Exercise requirements: Format the records as a JSON list of strings, one string per line with blank lines omitted, starting with the line that contains "Image resolution: width=840" and continuing through the line that contains "pyautogui.click(x=387, y=241)".
Start of Supplied material
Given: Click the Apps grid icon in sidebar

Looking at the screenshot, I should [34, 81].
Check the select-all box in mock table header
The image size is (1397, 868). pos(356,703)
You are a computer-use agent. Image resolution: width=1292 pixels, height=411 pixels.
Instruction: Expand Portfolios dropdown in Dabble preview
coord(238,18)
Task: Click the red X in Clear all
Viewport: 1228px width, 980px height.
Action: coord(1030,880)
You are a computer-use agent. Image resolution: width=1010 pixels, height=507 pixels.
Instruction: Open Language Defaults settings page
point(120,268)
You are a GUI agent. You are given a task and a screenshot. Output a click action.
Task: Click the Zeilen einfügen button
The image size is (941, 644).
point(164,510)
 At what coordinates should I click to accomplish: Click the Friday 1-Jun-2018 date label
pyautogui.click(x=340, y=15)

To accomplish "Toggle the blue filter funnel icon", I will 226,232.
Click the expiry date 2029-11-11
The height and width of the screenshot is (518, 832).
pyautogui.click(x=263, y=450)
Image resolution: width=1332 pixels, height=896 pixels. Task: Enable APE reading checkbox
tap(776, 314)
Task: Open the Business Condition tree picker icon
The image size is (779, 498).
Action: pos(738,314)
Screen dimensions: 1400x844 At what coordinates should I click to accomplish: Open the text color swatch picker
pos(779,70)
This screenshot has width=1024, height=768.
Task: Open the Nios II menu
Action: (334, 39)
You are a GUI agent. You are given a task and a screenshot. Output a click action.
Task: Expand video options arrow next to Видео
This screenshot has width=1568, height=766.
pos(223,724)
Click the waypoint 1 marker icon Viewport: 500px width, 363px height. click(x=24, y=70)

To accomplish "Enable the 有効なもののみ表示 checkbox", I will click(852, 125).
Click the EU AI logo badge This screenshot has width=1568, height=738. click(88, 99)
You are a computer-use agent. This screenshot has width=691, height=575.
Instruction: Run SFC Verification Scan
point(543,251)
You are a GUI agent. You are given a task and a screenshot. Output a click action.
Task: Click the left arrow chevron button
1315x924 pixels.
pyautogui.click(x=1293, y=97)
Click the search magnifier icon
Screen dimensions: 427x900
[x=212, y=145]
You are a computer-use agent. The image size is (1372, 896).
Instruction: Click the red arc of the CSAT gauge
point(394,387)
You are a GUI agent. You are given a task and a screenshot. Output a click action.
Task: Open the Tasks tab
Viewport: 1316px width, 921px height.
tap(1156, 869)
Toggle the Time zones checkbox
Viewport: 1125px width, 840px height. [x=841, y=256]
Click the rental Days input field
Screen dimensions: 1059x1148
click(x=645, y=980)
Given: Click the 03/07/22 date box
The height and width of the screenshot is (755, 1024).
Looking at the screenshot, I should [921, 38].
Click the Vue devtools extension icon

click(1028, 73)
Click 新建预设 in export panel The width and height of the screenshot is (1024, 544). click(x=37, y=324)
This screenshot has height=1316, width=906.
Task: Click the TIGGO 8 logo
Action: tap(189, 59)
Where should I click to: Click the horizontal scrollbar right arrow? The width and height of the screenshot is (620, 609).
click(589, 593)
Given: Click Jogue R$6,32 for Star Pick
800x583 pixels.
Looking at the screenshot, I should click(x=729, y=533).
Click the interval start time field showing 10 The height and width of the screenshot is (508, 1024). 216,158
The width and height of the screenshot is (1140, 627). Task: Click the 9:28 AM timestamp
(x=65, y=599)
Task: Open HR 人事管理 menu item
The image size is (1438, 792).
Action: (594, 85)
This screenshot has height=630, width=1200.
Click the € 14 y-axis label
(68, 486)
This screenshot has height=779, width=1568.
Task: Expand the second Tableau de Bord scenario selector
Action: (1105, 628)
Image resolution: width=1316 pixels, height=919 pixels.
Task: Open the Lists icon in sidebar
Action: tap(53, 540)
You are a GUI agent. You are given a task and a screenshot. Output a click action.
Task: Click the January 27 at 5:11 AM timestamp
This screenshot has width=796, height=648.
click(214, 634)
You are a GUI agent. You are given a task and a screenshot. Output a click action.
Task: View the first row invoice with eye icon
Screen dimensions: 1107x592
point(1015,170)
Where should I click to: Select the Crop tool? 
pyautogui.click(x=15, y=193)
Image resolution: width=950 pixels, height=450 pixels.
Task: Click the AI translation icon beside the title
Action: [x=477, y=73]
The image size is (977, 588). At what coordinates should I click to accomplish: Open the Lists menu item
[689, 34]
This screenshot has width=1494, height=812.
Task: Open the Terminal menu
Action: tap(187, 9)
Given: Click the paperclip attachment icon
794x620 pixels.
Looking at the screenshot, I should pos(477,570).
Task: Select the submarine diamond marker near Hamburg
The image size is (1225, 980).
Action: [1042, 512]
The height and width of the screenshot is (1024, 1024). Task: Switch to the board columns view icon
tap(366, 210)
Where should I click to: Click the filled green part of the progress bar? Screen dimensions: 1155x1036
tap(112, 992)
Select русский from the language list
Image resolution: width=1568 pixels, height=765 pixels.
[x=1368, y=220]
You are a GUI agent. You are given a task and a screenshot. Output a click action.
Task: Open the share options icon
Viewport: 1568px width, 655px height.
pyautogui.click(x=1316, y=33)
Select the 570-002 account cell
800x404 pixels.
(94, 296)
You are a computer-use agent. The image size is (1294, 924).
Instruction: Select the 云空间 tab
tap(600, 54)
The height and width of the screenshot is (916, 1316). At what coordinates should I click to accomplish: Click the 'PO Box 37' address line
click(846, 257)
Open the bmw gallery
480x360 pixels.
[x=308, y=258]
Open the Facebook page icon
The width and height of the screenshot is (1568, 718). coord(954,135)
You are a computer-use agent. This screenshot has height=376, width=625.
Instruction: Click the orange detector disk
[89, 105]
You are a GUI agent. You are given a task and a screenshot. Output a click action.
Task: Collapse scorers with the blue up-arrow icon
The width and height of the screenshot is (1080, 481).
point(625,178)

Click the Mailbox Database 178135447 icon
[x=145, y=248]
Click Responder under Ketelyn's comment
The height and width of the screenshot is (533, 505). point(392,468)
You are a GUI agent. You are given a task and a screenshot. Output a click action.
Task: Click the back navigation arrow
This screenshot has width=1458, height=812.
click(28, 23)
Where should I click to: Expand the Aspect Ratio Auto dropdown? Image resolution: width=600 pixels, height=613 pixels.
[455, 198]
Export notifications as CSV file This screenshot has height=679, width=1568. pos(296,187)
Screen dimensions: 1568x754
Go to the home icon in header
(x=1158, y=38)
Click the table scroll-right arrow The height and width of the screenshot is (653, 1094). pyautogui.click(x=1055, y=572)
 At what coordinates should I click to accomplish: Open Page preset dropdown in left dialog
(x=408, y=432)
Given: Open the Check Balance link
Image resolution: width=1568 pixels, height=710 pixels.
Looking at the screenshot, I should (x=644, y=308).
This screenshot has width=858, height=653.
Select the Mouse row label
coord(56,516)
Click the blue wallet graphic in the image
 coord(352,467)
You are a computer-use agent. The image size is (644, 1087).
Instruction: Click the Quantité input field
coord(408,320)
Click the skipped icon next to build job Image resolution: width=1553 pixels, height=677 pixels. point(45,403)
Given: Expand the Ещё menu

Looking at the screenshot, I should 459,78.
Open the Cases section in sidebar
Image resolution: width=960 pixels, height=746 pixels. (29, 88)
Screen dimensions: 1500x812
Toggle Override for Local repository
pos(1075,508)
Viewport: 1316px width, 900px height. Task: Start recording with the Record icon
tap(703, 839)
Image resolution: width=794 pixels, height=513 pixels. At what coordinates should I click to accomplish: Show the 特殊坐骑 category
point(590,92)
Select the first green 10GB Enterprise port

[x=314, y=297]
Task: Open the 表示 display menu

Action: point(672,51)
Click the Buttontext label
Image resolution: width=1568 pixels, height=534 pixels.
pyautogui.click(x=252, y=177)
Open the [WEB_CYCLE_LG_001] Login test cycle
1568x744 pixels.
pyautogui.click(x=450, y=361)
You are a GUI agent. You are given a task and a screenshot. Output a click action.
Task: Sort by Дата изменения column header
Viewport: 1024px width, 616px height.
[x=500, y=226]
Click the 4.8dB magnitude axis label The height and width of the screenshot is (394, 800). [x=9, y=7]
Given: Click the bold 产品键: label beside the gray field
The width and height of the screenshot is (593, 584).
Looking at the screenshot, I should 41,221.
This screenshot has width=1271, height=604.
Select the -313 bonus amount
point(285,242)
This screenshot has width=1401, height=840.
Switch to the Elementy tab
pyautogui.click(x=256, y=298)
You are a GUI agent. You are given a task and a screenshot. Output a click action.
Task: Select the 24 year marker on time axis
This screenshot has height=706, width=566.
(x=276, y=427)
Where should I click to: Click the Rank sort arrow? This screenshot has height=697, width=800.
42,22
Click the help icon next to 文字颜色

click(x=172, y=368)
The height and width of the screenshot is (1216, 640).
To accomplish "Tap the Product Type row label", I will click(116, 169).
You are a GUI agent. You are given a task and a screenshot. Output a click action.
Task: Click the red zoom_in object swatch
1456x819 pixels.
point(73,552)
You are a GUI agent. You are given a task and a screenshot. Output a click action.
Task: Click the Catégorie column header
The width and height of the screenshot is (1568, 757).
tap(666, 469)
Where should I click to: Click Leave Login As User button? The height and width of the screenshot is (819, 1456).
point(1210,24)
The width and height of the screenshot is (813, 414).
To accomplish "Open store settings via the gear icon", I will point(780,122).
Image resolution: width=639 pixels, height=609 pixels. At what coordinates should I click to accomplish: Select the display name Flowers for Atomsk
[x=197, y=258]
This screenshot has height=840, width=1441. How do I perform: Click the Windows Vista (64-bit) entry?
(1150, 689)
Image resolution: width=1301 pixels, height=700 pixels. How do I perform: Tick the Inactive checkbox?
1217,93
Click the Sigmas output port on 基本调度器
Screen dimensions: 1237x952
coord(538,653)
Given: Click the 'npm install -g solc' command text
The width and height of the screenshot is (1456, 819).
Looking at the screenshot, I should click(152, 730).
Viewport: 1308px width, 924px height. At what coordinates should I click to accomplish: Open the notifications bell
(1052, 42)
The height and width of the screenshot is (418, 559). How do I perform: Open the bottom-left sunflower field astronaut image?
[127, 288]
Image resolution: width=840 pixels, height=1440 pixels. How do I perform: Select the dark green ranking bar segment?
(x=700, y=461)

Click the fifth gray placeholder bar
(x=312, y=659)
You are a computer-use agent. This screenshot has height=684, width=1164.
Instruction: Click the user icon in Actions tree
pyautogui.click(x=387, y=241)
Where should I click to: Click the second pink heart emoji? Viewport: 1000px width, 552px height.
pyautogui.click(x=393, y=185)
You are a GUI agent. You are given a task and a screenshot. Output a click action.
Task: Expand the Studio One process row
End of Supplied material
Reply:
[
  "Image resolution: width=840 pixels, height=1440 pixels. How do I perform: Select the dark green ranking bar segment?",
  "(x=700, y=461)",
  "Click the fifth gray placeholder bar",
  "(x=312, y=659)",
  "You are a computer-use agent. This screenshot has height=684, width=1164.",
  "Instruction: Click the user icon in Actions tree",
  "pyautogui.click(x=387, y=241)"
]